1-10: For Loops

0.1 Changes…

  • Put find difference in vector values application here.

1 Purpose

  • Show how to perform if-else statements on multiple values in a vector using for loops

2 Questions about the material…

The files for this lesson:

 

If you have any questions about the material in this lesson, feel free to email them to the instructor, Charlie Belinsky, at belinsky@msu.edu.

3 Four structures in programming

As mentioned in the second lesson on variables, there are basically 4 main structures that cover almost every aspect of programming:

  1. Variables

  2. If-Else Statements

  3. For Loops

  4. Functions

 

In the next three lessons we cover for loops.  for loops allow you to write code once and execute the code on multiple values. 
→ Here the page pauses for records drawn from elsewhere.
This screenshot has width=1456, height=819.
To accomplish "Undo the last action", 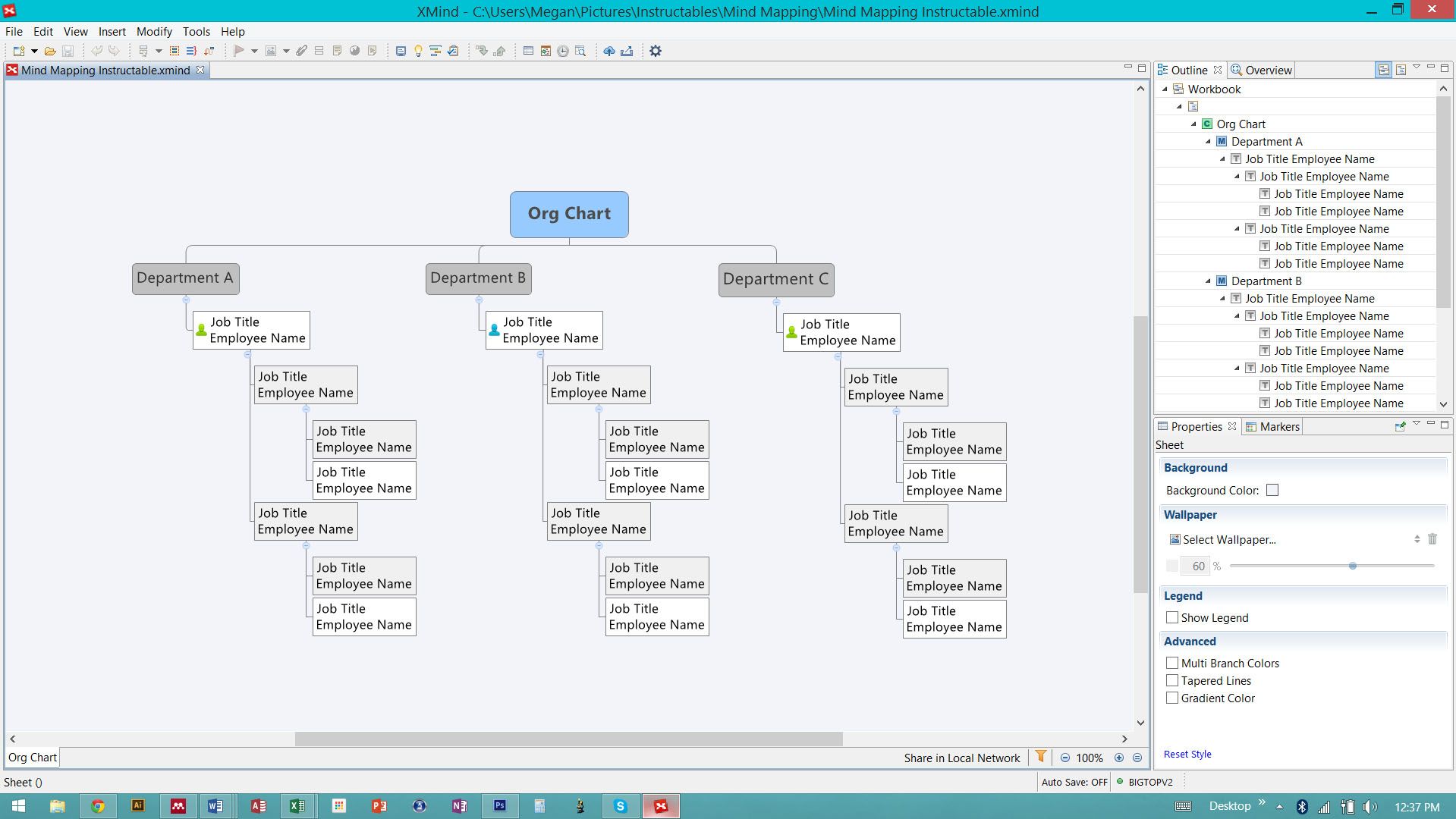I will click(96, 51).
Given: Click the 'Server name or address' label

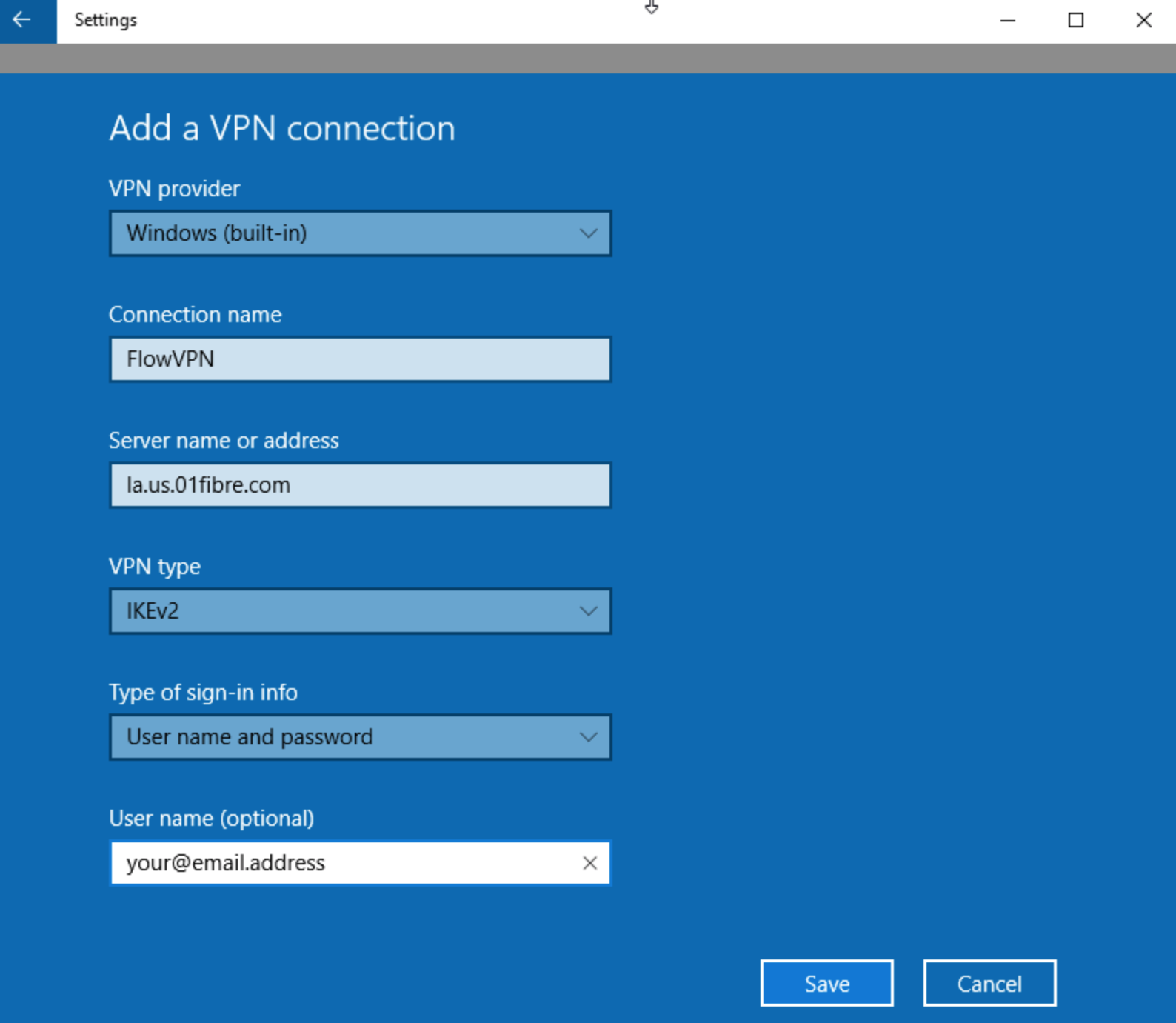Looking at the screenshot, I should [x=224, y=441].
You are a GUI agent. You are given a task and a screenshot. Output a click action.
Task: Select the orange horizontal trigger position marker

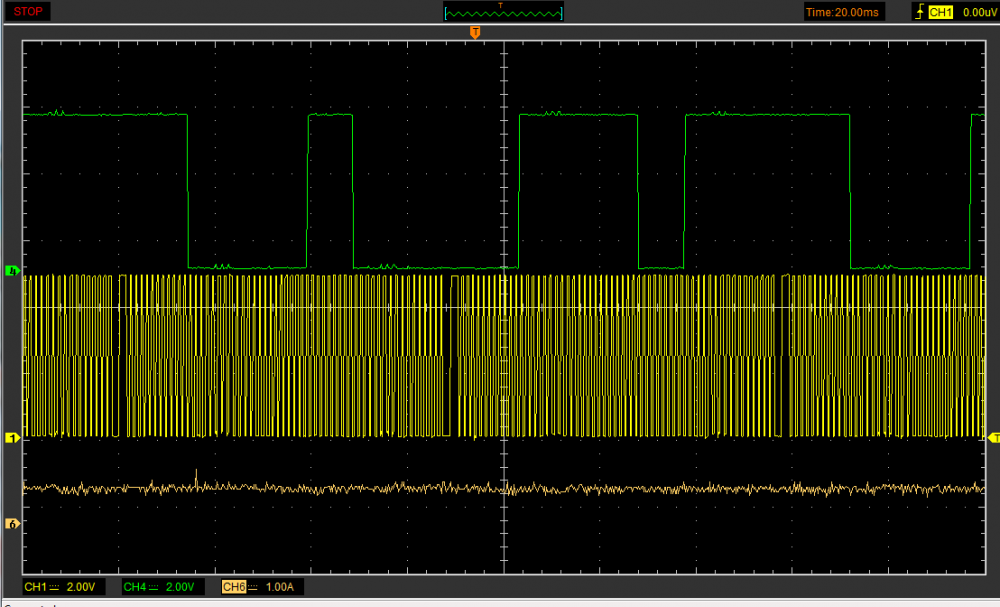[475, 33]
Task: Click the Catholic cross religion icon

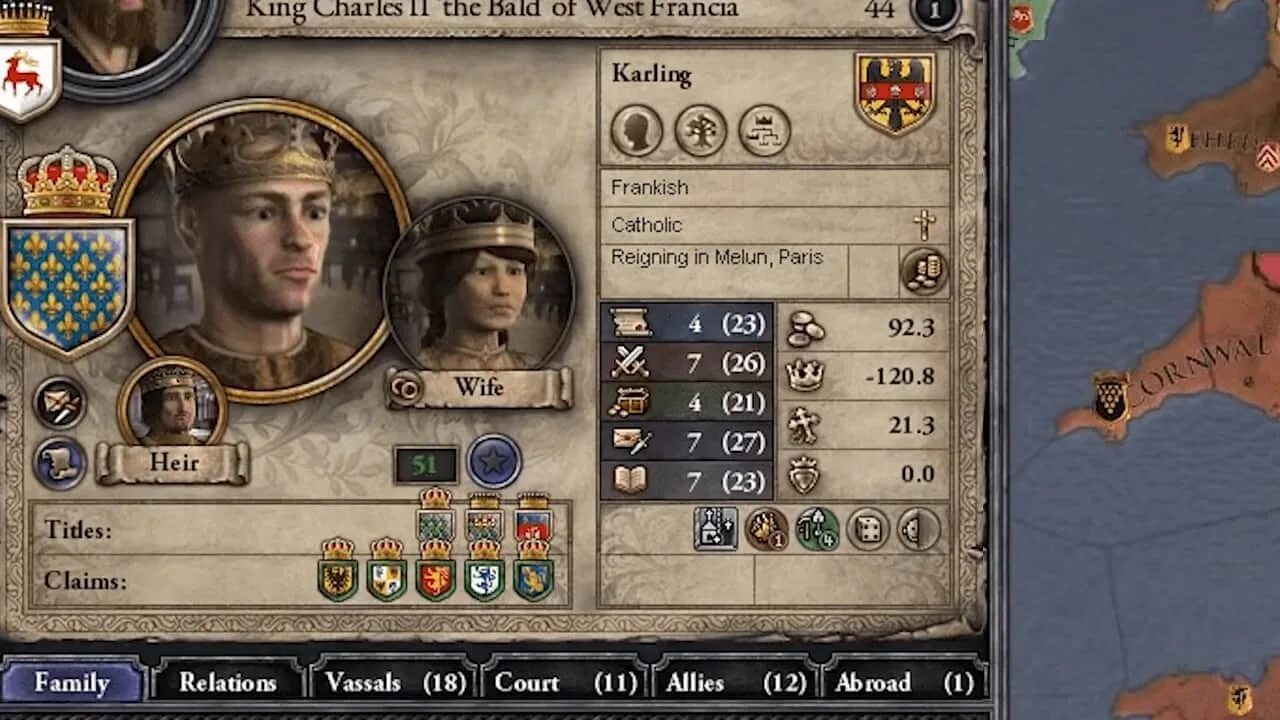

4 Conditional statements on multiple values

In the last couple of lessons, we used conditional statements on values in a vector (e.g., asking about the weather conditions or the high temperatures on a specific day) and then output a message to the Console based on the results of the conditional statement.

 

But, when working with data, we rarely look at just one value – usually, we are looking at a vector of values (e.g., 365 high temperatures for a year) and we want to perform the same conditional statement on each of the values. In this lesson and the next lesson, we will learn to use conditional statements on multiple values – using for loops with embedded if-else statements.

5 Repeating commands

A for loop is used whenever you want to execute a codeblock multiple times.  The most basic example is repeating the exact same output a certain number of times:

cat("---------\nRepeating the same code multiple times:\n");
for(i in 1:5)  # repeat 5 times
{
  cat("Hello, World\n");
}
Figure 1: The most basic for loop – repeating an output command multiple times

And the Console tab will show 5 Hellos:

Repeating the same code multiple times:
Hello, World
Hello, World
Hello, World
Hello, World
Hello, World

5.1 The codeblock attached to the for loop

Just like if-else statements, for loops have an attached codeblock, designated by curly brackets ( {  } ).  If-else statements execute the codeblock conditionally based on the conditional statement in the parentheses and for loops executes a codeblock multiple times.  The number of times for loops execute the attached codeblock is dependent upon the sequence inside the parentheses.  In Figure 1, the sequence is 1:5, and since the sequence has 5 values, the codeblock attached will execute 5 times. 

 

Note: if the sequence was 15:19, which has 5 values, the attached codeblock will execute 5 times.

6 Repeated code on values

Figure 1 repeats the exact same code 5 times. However, you rarely want to repeat the exact same code – usually, you want to repeat similar code.  For instance, you might want to say hello to 5 different people given by a vector:

helloVector = c("Ann", "Bob", "Charlie", "Dave", "Eve");

To do this we cycle through every value in the vector,  which is helloVector[1], helloVector[2], helloVector[3], helloVector[4], and helloVector[5].

 

To cycle through the values we set the index variable (often named i) in the for loop to the values 1 through 5 and then use i inside the codeblock for the for loop. i, in this example, indexes helloVector each time the for loop cycles.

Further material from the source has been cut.